That is likely to change in 2014.
A record four league teams host super regionals this weekend, beginning at 3 p.m. Friday with Texas hosting Houston in the Austin Super Regional and Oklahoma State hosting UC Irvine in the Stillwater Super Regional at 8:30 p.m.
On Saturday, TCU hosts Pepperdine and Texas Tech hosts College of Charleston in the openers of best-of-three series.
When the super regionals conclude Monday, the Big 12 could field half the teams in the CWS, which begins June 14.
“The type of baseball that’s being played in the conference is next to none,” TCU third baseman Derek Odell said. “Anybody can beat anybody on any given day. It really made us focus day by day to get where we are right now.”
The Horned Frogs (45-15), who open against Pepperdine (42-19) at 3 p.m. Saturday at Lupton Stadium, remember the feeling of watching UCLA celebrate its berth to the CWS in ’12.

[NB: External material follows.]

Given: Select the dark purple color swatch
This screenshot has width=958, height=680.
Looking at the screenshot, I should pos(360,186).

“We want to experience the dogpile and going to Omaha and getting the chance to win a national championship,” said TCU pitcher Brandon Finnegan, who will start Saturday’s opener against Pepperdine right-hander Corey Miller (9-4). “I mean, that’s why we come to the field every day juiced up. We’re ready to roll and get this thing going.”

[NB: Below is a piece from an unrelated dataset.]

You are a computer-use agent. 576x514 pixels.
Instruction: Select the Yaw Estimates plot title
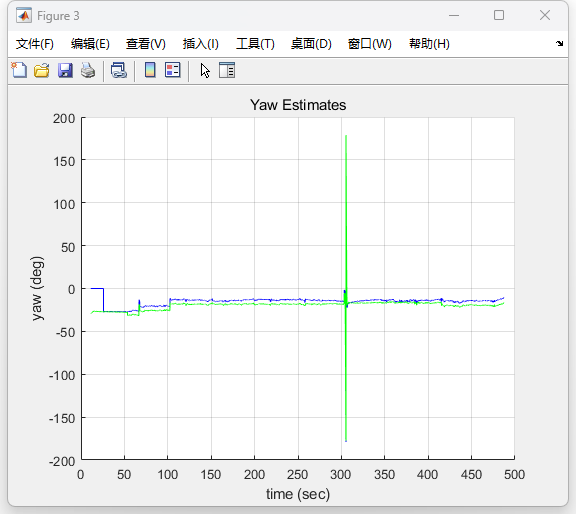click(298, 105)
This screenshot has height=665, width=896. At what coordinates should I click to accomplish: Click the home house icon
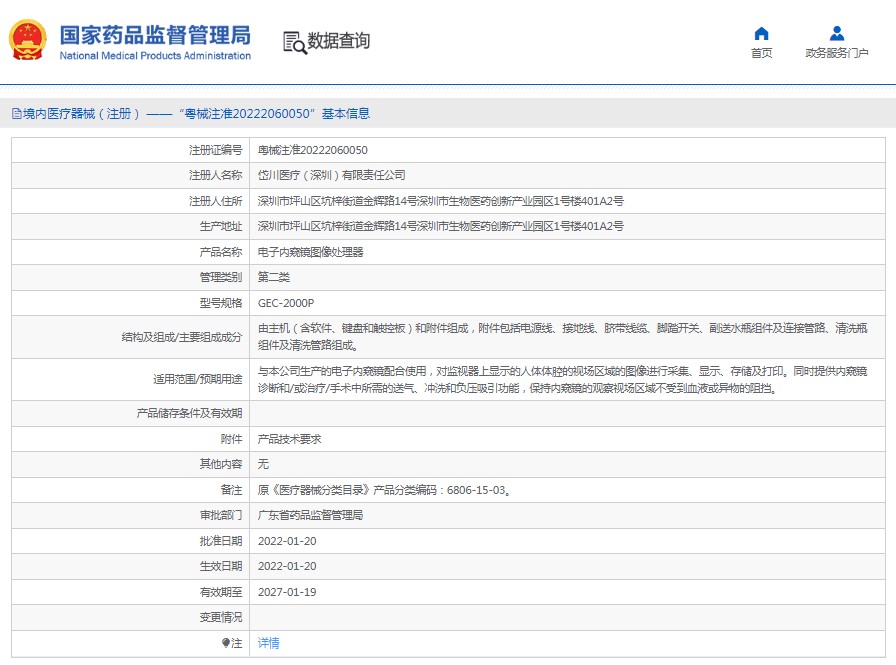[x=762, y=33]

TCU faced some strong teams in the MWC, but never dealt with the depth of quality pitching the Big 12 puts on the mound. And in 2014, the league’s pitching was as good and as deep as ever.

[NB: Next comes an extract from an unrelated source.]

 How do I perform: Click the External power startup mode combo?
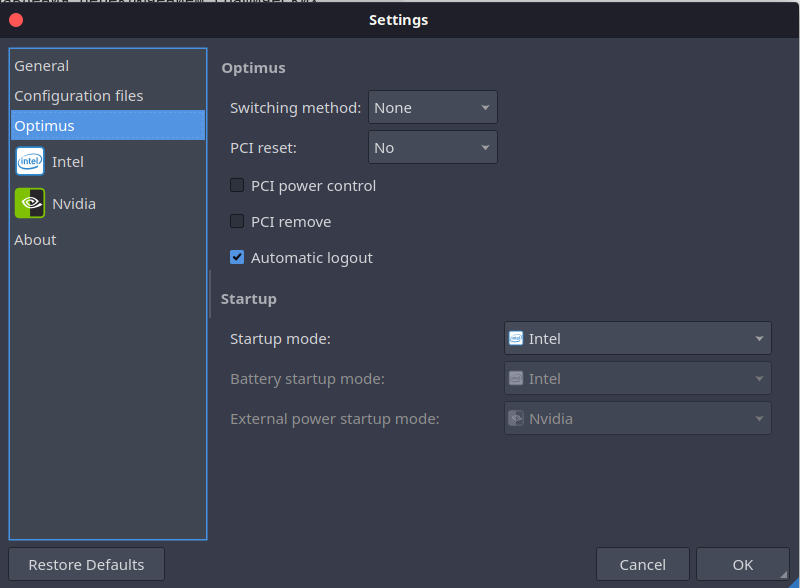[638, 419]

“Overall the pitching I saw in the Big 12 was better than most of the other conferences,” said ESPN analyst Keith Moreland, who will do the color for the Fort Worth Super Regional on ESPNU. “The depth from the starter to the guys they could go get in the bullpen and the guys that were closing.”
Moreland, who played at Texas and spent 12 years in the major leagues, still gives the nod to the Southeastern Conference as the toughest league. The SEC sent 10 of its 14 teams to the postseason. But only two of them are still standing — Ole Miss and Vanderbilt.
“I think the Big 12’s top four or five teams could’ve played in that league and done just fine,” Moreland said. “I’m not sure the lower third had the depth to play in that league. And there are some good coaches there, and they won’t be down there long.”
K-State and OU — two super regional teams a year ago — didn’t even qualify for the postseason this year, which highlights the cutthroat nature of the Big 12 at the moment. Texas, which finished fifth in the league, and Texas Tech, which finished fourth, went on the road and escaped tough regionals to earn the right to host super regionals.
Texas is trying to return to its record 35th CWS appearance. Texas Tech is two wins from its first trip. OSU has been there 19 times but not since 1999. TCU’s lone CWS appearance was in 2010.
All four are tantalizing close now.
“Knowing it is two games away from the promised land kind of gives everybody a positive uplift,” said Odell, who was a freshman in ’12. “Looking back on it now I don’t feel like I cherished it as much as I should have. I feel like I had a little bit left in the tank that I always wished that I’d given a little more. I didn’t understand what I understand now about the game.
“We know what the atmosphere is like and it’s so close.”